▸ **Requirement**
Every line from the one with "Instruction: Uncheck the" to the final line of the listing below should be repeated exactly, and only those.

▸ **Provided material**
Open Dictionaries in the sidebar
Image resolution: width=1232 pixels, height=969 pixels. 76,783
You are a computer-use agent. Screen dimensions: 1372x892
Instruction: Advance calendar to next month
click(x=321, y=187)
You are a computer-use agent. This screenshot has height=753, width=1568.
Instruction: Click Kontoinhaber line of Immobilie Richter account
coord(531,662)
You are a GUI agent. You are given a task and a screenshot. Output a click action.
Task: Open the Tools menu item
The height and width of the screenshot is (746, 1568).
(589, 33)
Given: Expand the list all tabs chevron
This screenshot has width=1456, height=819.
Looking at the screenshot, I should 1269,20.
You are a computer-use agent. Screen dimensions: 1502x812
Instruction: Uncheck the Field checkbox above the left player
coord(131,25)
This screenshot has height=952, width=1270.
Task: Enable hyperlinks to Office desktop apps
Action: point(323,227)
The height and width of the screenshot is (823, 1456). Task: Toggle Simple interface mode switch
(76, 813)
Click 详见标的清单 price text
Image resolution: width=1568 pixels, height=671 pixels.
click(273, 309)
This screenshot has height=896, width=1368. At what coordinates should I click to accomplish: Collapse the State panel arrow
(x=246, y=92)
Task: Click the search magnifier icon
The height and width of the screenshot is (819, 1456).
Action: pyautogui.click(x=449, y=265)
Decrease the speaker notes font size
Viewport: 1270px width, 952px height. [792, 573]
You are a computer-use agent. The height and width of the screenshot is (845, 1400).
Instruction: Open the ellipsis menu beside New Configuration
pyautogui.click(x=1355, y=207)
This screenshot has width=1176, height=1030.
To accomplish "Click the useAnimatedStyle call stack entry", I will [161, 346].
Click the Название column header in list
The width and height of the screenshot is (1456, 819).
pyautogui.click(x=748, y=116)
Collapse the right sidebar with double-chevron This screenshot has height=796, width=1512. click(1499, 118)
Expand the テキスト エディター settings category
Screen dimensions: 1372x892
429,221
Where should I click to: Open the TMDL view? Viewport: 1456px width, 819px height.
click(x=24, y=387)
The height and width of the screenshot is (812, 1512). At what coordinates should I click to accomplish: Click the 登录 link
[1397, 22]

▸ **Task output**
Instruction: Uncheck the Field checkbox above the left player
coord(131,25)
This screenshot has height=952, width=1270.
Task: Enable hyperlinks to Office desktop apps
Action: point(323,227)
The height and width of the screenshot is (823, 1456). Task: Toggle Simple interface mode switch
(76, 813)
Click 详见标的清单 price text
Image resolution: width=1568 pixels, height=671 pixels.
click(273, 309)
This screenshot has height=896, width=1368. At what coordinates should I click to accomplish: Collapse the State panel arrow
(x=246, y=92)
Task: Click the search magnifier icon
The height and width of the screenshot is (819, 1456).
Action: pyautogui.click(x=449, y=265)
Decrease the speaker notes font size
Viewport: 1270px width, 952px height. [792, 573]
You are a computer-use agent. The height and width of the screenshot is (845, 1400).
Instruction: Open the ellipsis menu beside New Configuration
pyautogui.click(x=1355, y=207)
This screenshot has width=1176, height=1030.
To accomplish "Click the useAnimatedStyle call stack entry", I will [161, 346].
Click the Название column header in list
The width and height of the screenshot is (1456, 819).
pyautogui.click(x=748, y=116)
Collapse the right sidebar with double-chevron This screenshot has height=796, width=1512. click(1499, 118)
Expand the テキスト エディター settings category
Screen dimensions: 1372x892
429,221
Where should I click to: Open the TMDL view? Viewport: 1456px width, 819px height.
click(x=24, y=387)
The height and width of the screenshot is (812, 1512). At what coordinates should I click to accomplish: Click the 登录 link
[1397, 22]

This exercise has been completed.